The Wonderful World of Books

While consciously you may not read in order to change your mind or mend your ways, reading does things to your brain that create pathways of response.

Actually, we don’t know anything until we have acquired for ourselves information to nourish our minds or our souls, any more than our body can benefit from pictures of a meal we haven’t eaten or recipes seen in a cookbook.

Taking time to read is as important for the mind as exercise is for the body. Francine Prose recommends reading slowly, savoring what you read, which “may let you see reading as something that might move or delight you.”

My own books are filled with underlined sentences, phrases, quotes. Sometimes whole paragraphs get marked, guiding me back to whatever got my attention in the first place.

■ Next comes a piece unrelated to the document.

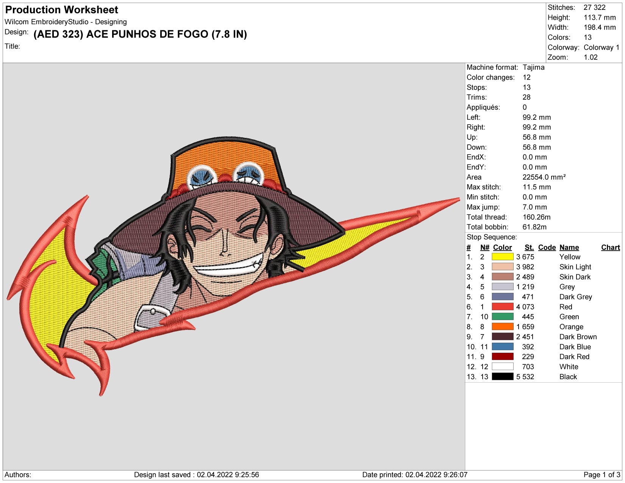Click the Orange color swatch
Viewport: 625px width, 483px height.
(503, 327)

Words make sound whether I hear them spoken aloud or only in my head.

For some reason, words can resonate.

Resonance. A quality evoking a response.

“Books don’t change people; paragraphs do. Sometimes even sentences.”

John Piper

The process of underlining something in a book reinforces impact of the words and the ideas words represent. Words open doors to understanding, and thinking about those words helps unlock their meaning.

Whether reading the Bible, or poetry, or fiction, or self-help or non-fiction to gain information, only the tiniest bit of what we read actually stays with us for long.

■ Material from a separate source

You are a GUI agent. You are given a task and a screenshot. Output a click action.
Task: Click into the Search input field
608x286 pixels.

In that moment and then later, when whatever forces at work in the universe, you find yourself reading a book again, it’s like meeting an old friend.

What we focus on determines what we become.

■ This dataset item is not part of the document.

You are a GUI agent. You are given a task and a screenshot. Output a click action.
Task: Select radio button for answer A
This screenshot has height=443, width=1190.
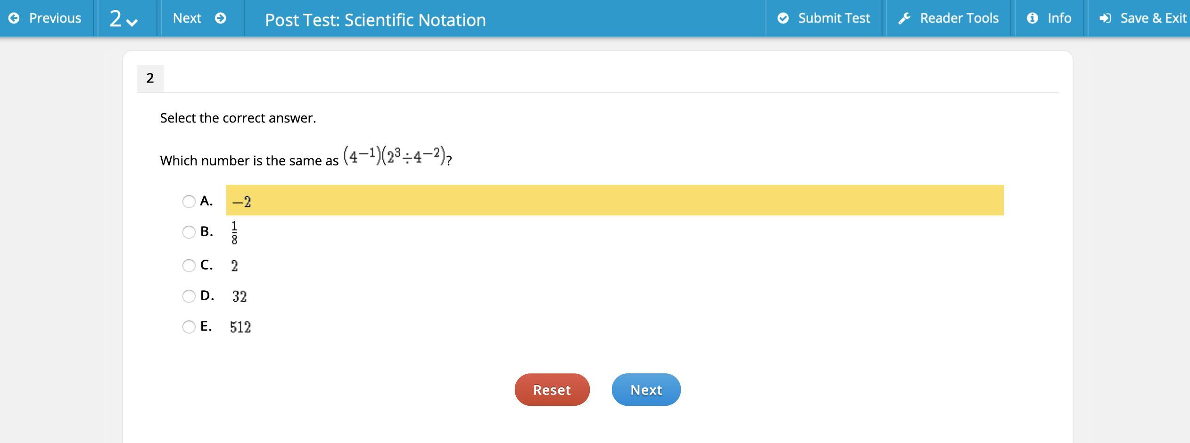tap(189, 202)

“Little by little the landscape changes because of the people we admire.”

quote from the movie Hud

Reading stimulates brain receptors, and increases our capacity to learn and grow, and later recall what we read.

Reading affects the mind the way music affects feeling.

Because words represent thoughts and ideas, how you and I respond to words will form the shape of our character and our capacity for empathy.

empathy––the feeling that you understand and share another person’s experiences and emotionsthe ability to share someone else’s feelings

Every sentence that takes you as a reader to the long black branches of other lives engages your mind, stimulates thought, and can in the process enlarge your soul.

And this takes me back to the poem where I started. A kind of story footnote.

Mary Oliver’s poem ends with these words.

“I climb. I backtrack.

I float.

I ramble my way home.”

[1] https://apoemaday.tumblr.com/post/178286230636/have-you-ever-tried-to-enter-the-long-black

[2] https://www.goodreads.com/book/show/39934.Reading_Like_a_Writer

5 Comments

  • Susan Durham

    Carol, I would so love to talk to you about your favorite books. I see how short my life is and how many wonderful books I haven’t read yet. I don’t want to miss the really good ones.

  • Carol wagar

    I am sending your blog address to my 10 book club friends next. Love your thoughts on reading, Carol. We, too, like to “expand our world view” with reading. AMERICAN DIRT and LINE BECOMES A RIVER both really expanded mine on immigration this summer. THE DEARLY BELOVED gave me so much insight about the struggles of pastors and their wives, as well as reminding me again of the value of friendship. I also liked those pictures. Where did you find that second one?

    • Carol

      Thanks for sharing with others. I take all the pictures posted on my website, unless otherwise noted. The world map is the cover of my journal from 2008. The tower of books is from the Lincoln museum across from Ford’s Theater in Washington, D.C. People have told me that when I include a caption under my pictures, it disrupts the reading. I may in some cases revisit this.